Its name is inspired to huge trees native to Ethiopia, the Warkas, whose leafy branches welcome villagers during meetings, celebrations and talks. WarkaWater is a man-made bamboo reticular structure able to collect drinking water from the air, taking advantage of condensation.
The idea comes from two architects, Arturo Vittori and Andreas Vogler, collaborators of the study Architecture and Vision, which presented the project at the 2012 Biennale di Venezia. The project had an incredible success, so that its production could start from the next year. WarkaWater “is designed for the Ethiopian mountainous regions where women and kids have to walk for hours, every day, to have access to unhealthy water,” explain the architects.
The 9-metres-tall tower weighs only 60 kg and it is composed of 5 modules that can be installed manually. It is able to collect precious water thanks to a particular tissue made of polyethylene, and it can produce over 90 litres of drinking water per day, according to the designers.
“It’s not just illnesses that we’re trying to address.

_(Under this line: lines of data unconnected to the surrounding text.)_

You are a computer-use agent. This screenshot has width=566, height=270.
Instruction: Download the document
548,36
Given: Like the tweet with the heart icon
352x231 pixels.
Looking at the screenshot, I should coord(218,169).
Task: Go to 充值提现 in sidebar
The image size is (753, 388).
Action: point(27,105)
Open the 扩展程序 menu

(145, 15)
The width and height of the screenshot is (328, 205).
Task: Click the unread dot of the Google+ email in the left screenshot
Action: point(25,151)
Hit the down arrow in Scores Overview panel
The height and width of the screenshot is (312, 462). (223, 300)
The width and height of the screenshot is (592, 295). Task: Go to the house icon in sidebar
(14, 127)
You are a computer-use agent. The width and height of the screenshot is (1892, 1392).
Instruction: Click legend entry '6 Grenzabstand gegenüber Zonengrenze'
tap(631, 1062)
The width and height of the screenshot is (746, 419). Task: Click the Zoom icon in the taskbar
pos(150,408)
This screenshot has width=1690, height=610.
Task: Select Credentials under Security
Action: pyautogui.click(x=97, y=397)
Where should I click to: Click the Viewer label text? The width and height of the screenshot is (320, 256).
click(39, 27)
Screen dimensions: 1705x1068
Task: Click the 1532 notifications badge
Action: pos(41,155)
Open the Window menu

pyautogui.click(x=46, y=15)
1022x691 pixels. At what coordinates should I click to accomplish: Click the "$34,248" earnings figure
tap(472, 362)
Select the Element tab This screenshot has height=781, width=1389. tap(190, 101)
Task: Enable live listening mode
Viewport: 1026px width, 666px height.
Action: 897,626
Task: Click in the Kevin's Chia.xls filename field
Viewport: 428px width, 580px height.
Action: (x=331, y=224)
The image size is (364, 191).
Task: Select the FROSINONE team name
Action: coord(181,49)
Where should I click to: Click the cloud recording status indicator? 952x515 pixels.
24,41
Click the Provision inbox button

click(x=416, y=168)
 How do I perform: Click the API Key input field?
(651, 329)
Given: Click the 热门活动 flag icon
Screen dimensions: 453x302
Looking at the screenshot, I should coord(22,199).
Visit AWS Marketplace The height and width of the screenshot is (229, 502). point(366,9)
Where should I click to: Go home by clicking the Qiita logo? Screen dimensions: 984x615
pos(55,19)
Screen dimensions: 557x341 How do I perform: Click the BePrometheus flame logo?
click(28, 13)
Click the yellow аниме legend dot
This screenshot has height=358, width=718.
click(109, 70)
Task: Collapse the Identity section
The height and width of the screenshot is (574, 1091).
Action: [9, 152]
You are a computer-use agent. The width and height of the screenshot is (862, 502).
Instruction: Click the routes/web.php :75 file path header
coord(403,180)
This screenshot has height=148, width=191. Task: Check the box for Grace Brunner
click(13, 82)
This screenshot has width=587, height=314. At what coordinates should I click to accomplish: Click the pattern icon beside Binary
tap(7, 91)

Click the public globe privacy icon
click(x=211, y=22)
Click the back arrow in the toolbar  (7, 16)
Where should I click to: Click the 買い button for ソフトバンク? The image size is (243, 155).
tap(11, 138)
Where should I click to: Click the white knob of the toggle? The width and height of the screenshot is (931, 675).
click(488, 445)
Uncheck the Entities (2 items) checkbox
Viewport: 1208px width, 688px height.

Many Ethiopian children from rural villages spend several hours every day to fetch water, time they could invest for more productive activities and education. If we can give people something that lets them be more independent, they can free themselves from this cycle,” said designer Vittori.
Production costs are about 500 dollars, but if the tower is mass produced, the price would be even lower, reported the Smithsonian.